Remove legacy ELK LVS entries
Closed, ResolvedPublic

Description

The last of the elk5 hosts are ready for decom, time to remove the old LVS instances for legacy logstash inputs and the old kibana dashboard.

From https://wikitech.wikimedia.org/wiki/LVS#Remove_a_load_balanced_service The procedure for removal of a service should more or less follow the inverse order of what gets done adding it. It is important to perform the following actions in order. Specifically:

Event Timeline

Change 755480 had a related patch set uploaded (by Herron; author: Herron):

[operations/puppet@production] remove elk5 related LVS services

https://gerrit.wikimedia.org/r/755480

Change 755789 had a related patch set uploaded (by Herron; author: Herron):

[operations/puppet@production] switch legacy elk LVS entries to state: lvs_setup

https://gerrit.wikimedia.org/r/755789

Change 755790 had a related patch set uploaded (by Herron; author: Herron):

[operations/dns@master] remove kibana.discovery.wmnet record

https://gerrit.wikimedia.org/r/755790

Mentioned in SAL (#wikimedia-operations) [2022-01-21T15:07:41Z] <herron> removing kibana.discovery.wmnet record and switching legacy elk LVS instances to state: lvs_setup T299700

Change 755790 merged by Herron:

[operations/dns@master] remove kibana.discovery.wmnet record

https://gerrit.wikimedia.org/r/755790

Change 755789 merged by Herron:

[operations/puppet@production] switch legacy elk LVS entries to state: lvs_setup

https://gerrit.wikimedia.org/r/755789

Services have been moved to lvs_setup, but there are some pybal icinga alerts still open e.g.

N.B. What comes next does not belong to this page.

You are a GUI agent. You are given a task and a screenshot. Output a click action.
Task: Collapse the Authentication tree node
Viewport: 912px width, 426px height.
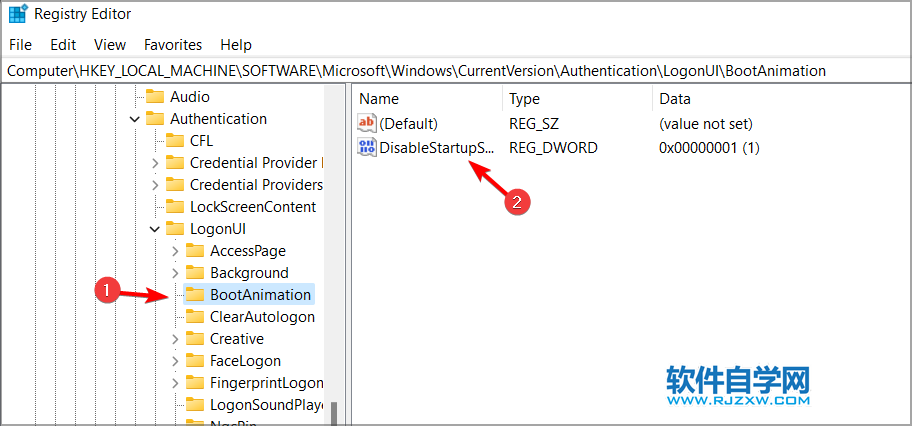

lvs1015 PyBal IPVS diff check CRITICAL	2022-01-21 17:11:09	1d 21h 24m 8s	3/3	CRITICAL: Services known to PyBal but not to IPVS: set(['10.2.2.36:11514', '10.2.2.36:8324', '10.2.2.33:443', '10.2.2.33:80', '10.2.2.36:12201'])
lvs1015 PyBal backends health check PYBAL CRITICAL - CRITICAL - kibana-ssl_443: Servers logstash1009.eqiad.wmnet, logstash1008.eqiad.wmnet are marked down but pooled: logstash-json-tcp_11514: Servers logstash1009.eqiad.wmnet, logstash1008.eqiad.wmnet are marked down but pooled: kibana_80: Servers logstash1009.eqiad.wmnet, logstash1008.eqiad.wmnet are marked down but pooled

I'm assuming these will go away after a pybal restart, going to connect with Traffic before proceeding with that

Change 756036 had a related patch set uploaded (by Herron; author: Herron):

[operations/dns@master] remove kibana-disc from discovery-metafo-resources

https://gerrit.wikimedia.org/r/756036

Change 756036 merged by Herron:

[operations/dns@master] remove kibana-disc from discovery-metafo-resources

https://gerrit.wikimedia.org/r/756036

Change 756038 had a related patch set uploaded (by Herron; author: Herron):

[operations/puppet@production] remove realserver_ips from legacy elk roles & set lvs state: service_setup

https://gerrit.wikimedia.org/r/756038

Change 756038 merged by Herron:

[operations/puppet@production] remove realserver_ips from legacy elk roles & set lvs state: service_setup

https://gerrit.wikimedia.org/r/756038

Mentioned in SAL (#wikimedia-operations) [2022-01-21T18:46:42Z] <herron> restarting pybal on lvs1015,lvs1020,lvs2009,lvs2010 to remove legacy elk5 services T299700

Change 755480 merged by Herron:

[operations/puppet@production] remove elk5 related LVS services

https://gerrit.wikimedia.org/r/755480

Change 756045 had a related patch set uploaded (by Herron; author: Herron):

[operations/dns@master] cleanup kibana.svc records

https://gerrit.wikimedia.org/r/756045

Change 756046 had a related patch set uploaded (by Herron; author: Herron):

[operations/puppet@production] remove logstash and kibana entries from conftool-data discovery services

https://gerrit.wikimedia.org/r/756046

Change 756046 merged by Herron:

[operations/puppet@production] remove logstash and kibana entries from conftool-data discovery services

https://gerrit.wikimedia.org/r/756046

Change 756045 merged by Herron:

[operations/dns@master] cleanup logstash and kibana svc records

https://gerrit.wikimedia.org/r/756045

herron added a subscriber: BBlack.

These have been removed with much help from @BBlack thank you!

Volans subscribed.

FYI the service IPs are still allocated in Netbox:
https://netbox.wikimedia.org/ipam/ip-addresses/?q=kibana.svc
https://netbox.wikimedia.org/ipam/ip-addresses/?q=logstash.svc

I guess they should be removed. Once done make sure to run the sre.dns.netbox cookbook too.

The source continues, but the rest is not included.